Relation Data
Introduction
Relation Data is a new schema type in the Customer Data Platform (CDP) designed to support one‑to‑many relationships. It allows you to link a single profile to multiple related objects—such as subscriptions, courses, insurance policies, contracts, memberships, or other relevant entities and properties—without duplicating attributes across data sources.
This creates a scalable, flexible way to enrich profiles and build highly targeted audiences.
With Relation Data, the Audience Builder now supports filtering within relational objects, enabling segmentation logic that goes beyond flat profile attributes.
Key Capabilities
One‑to‑Many Data Modeling
You can now model structures where one person can be linked to many objects, each with its own set of attributes.

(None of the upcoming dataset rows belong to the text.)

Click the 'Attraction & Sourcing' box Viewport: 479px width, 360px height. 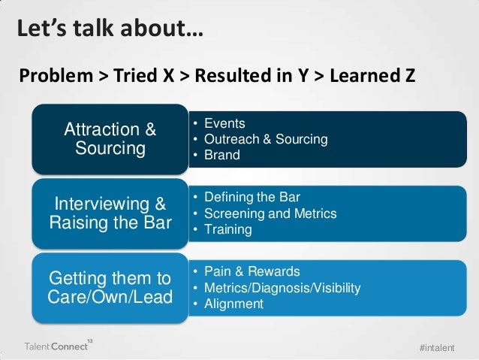110,138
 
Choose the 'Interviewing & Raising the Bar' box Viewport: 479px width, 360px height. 110,213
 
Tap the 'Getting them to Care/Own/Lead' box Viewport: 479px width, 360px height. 110,287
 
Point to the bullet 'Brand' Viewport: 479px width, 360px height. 224,156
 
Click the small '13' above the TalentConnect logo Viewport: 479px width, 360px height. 90,340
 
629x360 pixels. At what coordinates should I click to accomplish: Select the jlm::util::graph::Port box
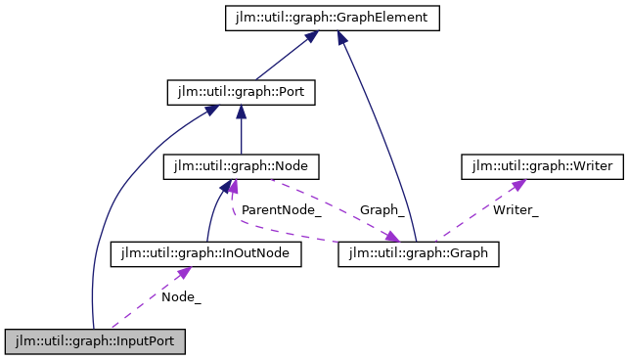(241, 94)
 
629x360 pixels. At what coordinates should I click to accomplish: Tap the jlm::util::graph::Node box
(241, 166)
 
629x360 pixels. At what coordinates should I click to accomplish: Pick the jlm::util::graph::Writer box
(541, 166)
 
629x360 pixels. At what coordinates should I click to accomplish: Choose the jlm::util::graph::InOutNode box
(205, 254)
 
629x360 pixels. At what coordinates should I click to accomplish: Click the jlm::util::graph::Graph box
(419, 254)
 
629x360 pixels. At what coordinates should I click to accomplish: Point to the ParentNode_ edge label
(282, 209)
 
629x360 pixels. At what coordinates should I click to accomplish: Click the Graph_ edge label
(382, 209)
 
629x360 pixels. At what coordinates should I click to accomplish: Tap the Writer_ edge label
(516, 209)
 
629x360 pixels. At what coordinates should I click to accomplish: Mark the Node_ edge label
(181, 297)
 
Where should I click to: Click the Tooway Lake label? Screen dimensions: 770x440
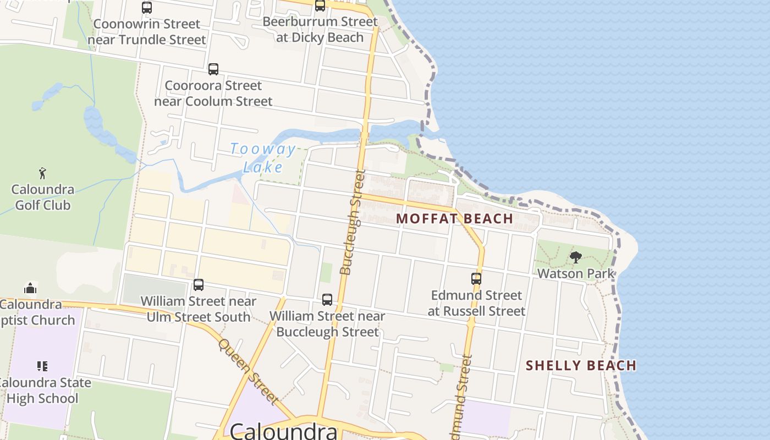pyautogui.click(x=263, y=158)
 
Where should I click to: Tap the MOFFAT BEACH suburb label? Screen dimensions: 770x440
pyautogui.click(x=454, y=218)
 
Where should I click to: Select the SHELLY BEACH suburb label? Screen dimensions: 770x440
pyautogui.click(x=581, y=365)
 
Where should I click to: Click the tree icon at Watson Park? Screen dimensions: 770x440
pyautogui.click(x=575, y=257)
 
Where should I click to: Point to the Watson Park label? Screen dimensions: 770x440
pyautogui.click(x=576, y=273)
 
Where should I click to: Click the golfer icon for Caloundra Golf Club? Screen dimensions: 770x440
pyautogui.click(x=42, y=173)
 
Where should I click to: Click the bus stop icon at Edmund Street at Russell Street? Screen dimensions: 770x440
pyautogui.click(x=476, y=279)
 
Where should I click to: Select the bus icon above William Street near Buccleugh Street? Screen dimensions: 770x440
pyautogui.click(x=327, y=300)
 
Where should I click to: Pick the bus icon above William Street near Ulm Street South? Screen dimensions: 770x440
pyautogui.click(x=199, y=285)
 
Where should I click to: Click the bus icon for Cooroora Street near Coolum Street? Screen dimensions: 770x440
pyautogui.click(x=213, y=69)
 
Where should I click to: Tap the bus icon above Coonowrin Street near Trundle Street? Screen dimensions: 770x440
pyautogui.click(x=147, y=8)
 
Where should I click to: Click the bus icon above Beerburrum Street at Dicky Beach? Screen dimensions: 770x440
pyautogui.click(x=320, y=6)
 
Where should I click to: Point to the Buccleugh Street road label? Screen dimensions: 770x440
pyautogui.click(x=353, y=223)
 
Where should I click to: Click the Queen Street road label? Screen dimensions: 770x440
pyautogui.click(x=249, y=371)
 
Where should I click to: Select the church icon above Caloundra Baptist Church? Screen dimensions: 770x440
pyautogui.click(x=30, y=288)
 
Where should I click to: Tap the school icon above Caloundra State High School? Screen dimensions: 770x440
pyautogui.click(x=42, y=366)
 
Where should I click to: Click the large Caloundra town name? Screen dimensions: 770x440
pyautogui.click(x=284, y=431)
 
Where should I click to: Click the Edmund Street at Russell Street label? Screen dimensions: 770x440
pyautogui.click(x=476, y=303)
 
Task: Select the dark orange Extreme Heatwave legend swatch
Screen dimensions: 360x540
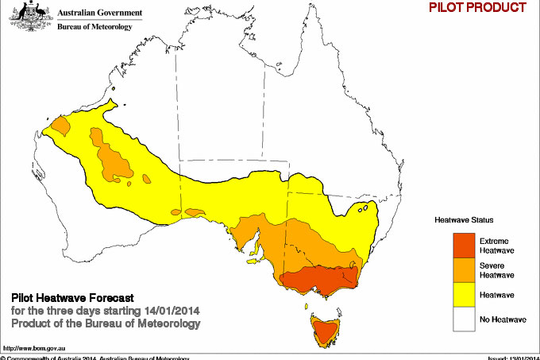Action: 463,245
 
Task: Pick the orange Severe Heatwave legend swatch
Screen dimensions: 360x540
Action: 463,269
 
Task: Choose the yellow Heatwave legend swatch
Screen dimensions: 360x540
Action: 463,295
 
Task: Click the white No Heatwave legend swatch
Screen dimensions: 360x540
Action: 463,320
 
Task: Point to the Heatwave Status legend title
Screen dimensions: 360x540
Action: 464,219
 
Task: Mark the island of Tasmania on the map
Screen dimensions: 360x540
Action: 324,331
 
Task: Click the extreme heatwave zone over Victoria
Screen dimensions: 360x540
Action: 318,280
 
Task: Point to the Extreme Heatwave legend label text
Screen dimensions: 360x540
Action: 496,245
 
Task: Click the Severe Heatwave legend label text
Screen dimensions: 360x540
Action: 496,269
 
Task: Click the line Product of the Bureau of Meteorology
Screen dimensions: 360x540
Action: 106,324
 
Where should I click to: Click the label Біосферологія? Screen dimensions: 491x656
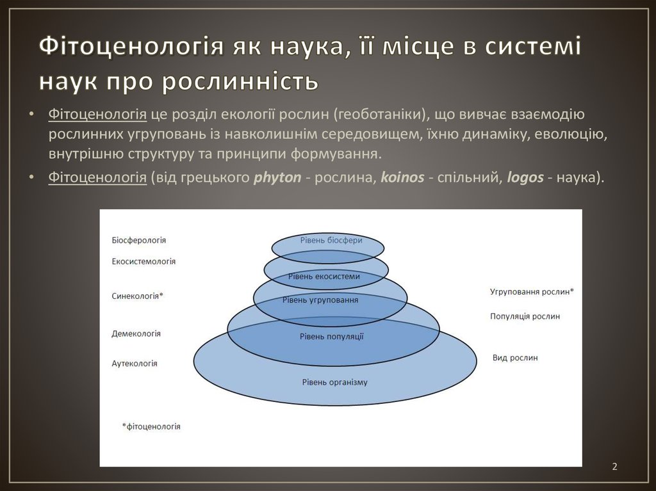click(138, 240)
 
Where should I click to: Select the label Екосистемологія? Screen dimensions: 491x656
click(144, 261)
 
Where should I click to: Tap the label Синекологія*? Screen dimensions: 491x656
click(138, 296)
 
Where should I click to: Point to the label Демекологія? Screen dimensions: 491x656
click(136, 334)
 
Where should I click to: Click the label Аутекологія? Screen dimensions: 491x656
click(135, 363)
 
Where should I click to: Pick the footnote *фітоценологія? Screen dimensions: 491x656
click(151, 426)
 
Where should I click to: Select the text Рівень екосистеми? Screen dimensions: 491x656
click(324, 276)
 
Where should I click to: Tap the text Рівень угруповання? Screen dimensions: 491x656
click(320, 300)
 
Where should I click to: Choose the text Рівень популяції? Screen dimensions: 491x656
click(331, 336)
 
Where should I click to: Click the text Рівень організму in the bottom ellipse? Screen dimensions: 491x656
click(334, 382)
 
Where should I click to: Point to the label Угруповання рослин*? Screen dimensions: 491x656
click(532, 292)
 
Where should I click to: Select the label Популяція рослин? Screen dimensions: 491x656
click(525, 316)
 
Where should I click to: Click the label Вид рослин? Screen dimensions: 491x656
click(515, 358)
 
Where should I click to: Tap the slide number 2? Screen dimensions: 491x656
click(614, 467)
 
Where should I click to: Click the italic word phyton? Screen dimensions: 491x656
click(277, 178)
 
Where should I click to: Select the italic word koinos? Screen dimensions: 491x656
click(402, 178)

Examples include:
- One profile → many children
- One profile → many vehicles
- One profile → many subscriptions
The Relation Data schema provides an extensible structure to hold these objects and their attributes.

How It Works
Schema Structure
In Data Management, go to Schemas, and click 'Create new schema':
- Schema name: Relation Data
- Primary key:
RelationId - Each relational object is linked to a profile via an identifier (e.g.,
contactId,customerId)
Each relational record represents one object, meaning profiless with many related objects will have multiple Relation Data entries.

Audience Builder Enhancements
The Audience Builder introduces expanded operators for working with relational objects, including:
- All
- At least / At most / Exactly
These give you fine‑grained control over how many relational objects must match the conditions.

👀 Use case:
Use All when you want to ensure that every relational object linked to the profile matches all the attribute filters you have defined.
This operator is ideal when you want strict consistency across all related items.
For example:
- “Profiles where all linked subscriptions are active.”
- “Profiles where all owned vehicles have an emission class of Euro 6.”
If no filters are selected, the condition cannot be evaluated and should not be used.
Attribute‑Level Filtering Inside Relations
The Audience Builder supports deep filtering within the relational objects themselves.
This means you can build audiences based on attributes not only on the profile level, but also within the related object.
- Profiles who own at least 2 cars
- Profiles who have exactly 1 child, where the child's age (in weeks) is between 24 and 36 and birth_remark equals born prematurely
These examples show how Relation Data allows for nested conditions—first selecting the profile, then applying logic inside the related items.
With Relation Data, you can now express segmentation logic that previously required heavy preprocessing.
For example:
- “Profiles with gender = male AND who own at least one animal younger than 12 months where weight remark = overweight.”
- “Profiles who have a related object matching multiple attribute conditions simultaneously.”
This makes it easier to activate campaigns that require relationship‑aware logic.

Typical Use Cases
Here are generalized examples inspired by internal work files
-
Profiles who own 2 or more dogs, where at least one dog is younger than 12 months
-
Parents who have at least one child under 5 years old and another child aged 6–12
-
Profiles who own more than 1 vehicle, where at least one vehicle has a service due within 30 days
-
Profiles who have at least 2 active subscriptions, where at least one is about to renew within 14 days
-
Persons who have 1 or more medications, and at least one requires renewal within 7 days
-
Accounts where at least 3 contacts have interacted with your website in the last 60 days
These examples demonstrate how Relation Data enables segmentation involving secondary entities, not just the profile.